The neural bases of context-cued memories in AD patients are also worth investigating. To date, it is still unclear how involuntary memories, like those triggered by music [30,31], are neurally activated. Positron emission tomography scans show a larger activation in the right dorsolateral prefrontal cortex (Brodmann areas 8 and 9) and the left precuneus (Brodmann area 7) during voluntary than involuntary recall, while involuntary recall is characterized by an activation in the left dorsolateral prefrontal cortex (Brodmann area 9) [43]. The latter finding corroborates with a study showing an activation in the dorsal regions of the medial prefrontal cortex through a music-evoked autobiographical recall in young adults [44]. Future studies should investigate whether AD patients show the same activation when cueing context recall. It could be that such an activation compensates for the hippocampal dysfunction in these patients.

Concluding Comments

Our review focuses on the cognitive mechanisms underlying memory decline in AD. Using the symptomatology as described by McKhann et al. [2], we illustrate the importance of evaluating context memory when diagnosing AD. As the results of the reviewed studies show, there is a great need to evaluate context memory when dealing with the diagnosis of AD. These patients seem to have particular difficulties remembering the context in which an event was processed, which affects their episodic phenomenological reliving. Surprisingly, so far no standardized test has been developed to evaluate the decline of context memory in AD patients. Researchers and clinicians should take this into consideration and try to create reliable tests.
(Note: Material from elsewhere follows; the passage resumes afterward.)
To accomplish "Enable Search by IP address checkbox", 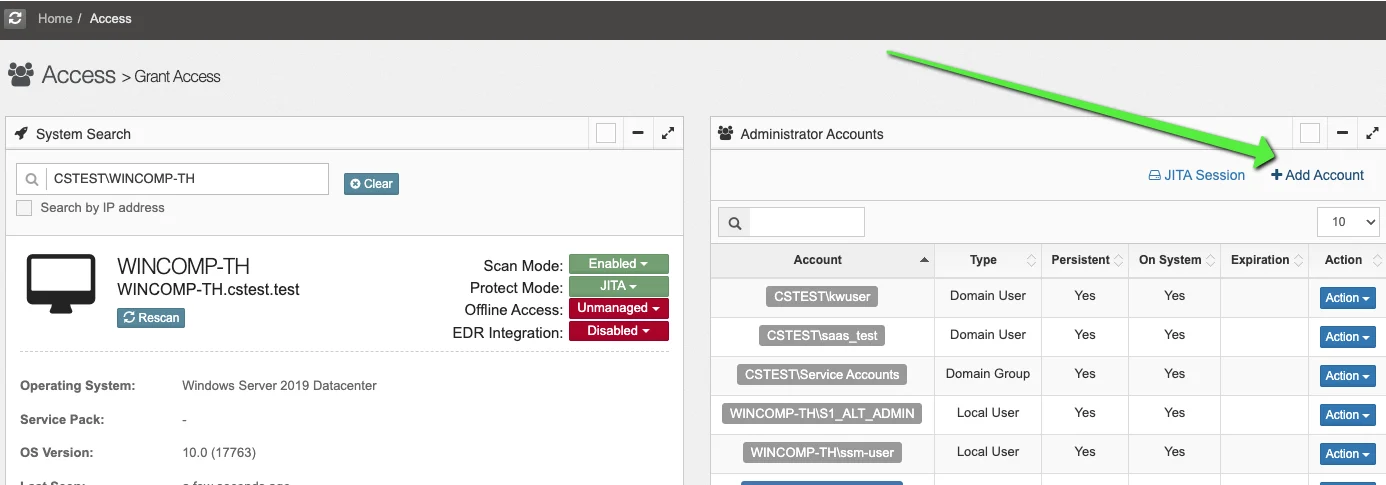I will pos(24,208).
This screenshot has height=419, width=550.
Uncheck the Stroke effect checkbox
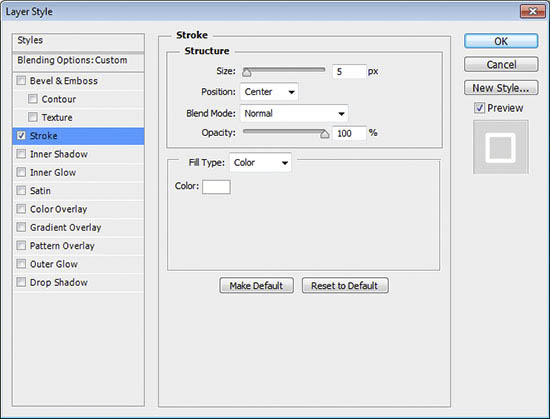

Investigating the deterioration of context memory in AD patients provides insights into memory perturbation at the preclinical stage of the disease, redefining the boundaries between symptomatic and asymptomatic phases. Finally, as Thomson and Tulving [28] suggest, cueing retrieval may dramatically influence remembering by facilitating or blocking the reinstatement of encoding context. Could a rehabilitation program focusing on this assumption improve memory recall in AD patients?

Disclosure Statement

The authors report no conflicts of interest. This paper was supported by a VIDI Innovational Research grant from the Netherlands Organization for Scientific Research (NWO MAGW 452-08-005), awarded to R.P.C.K.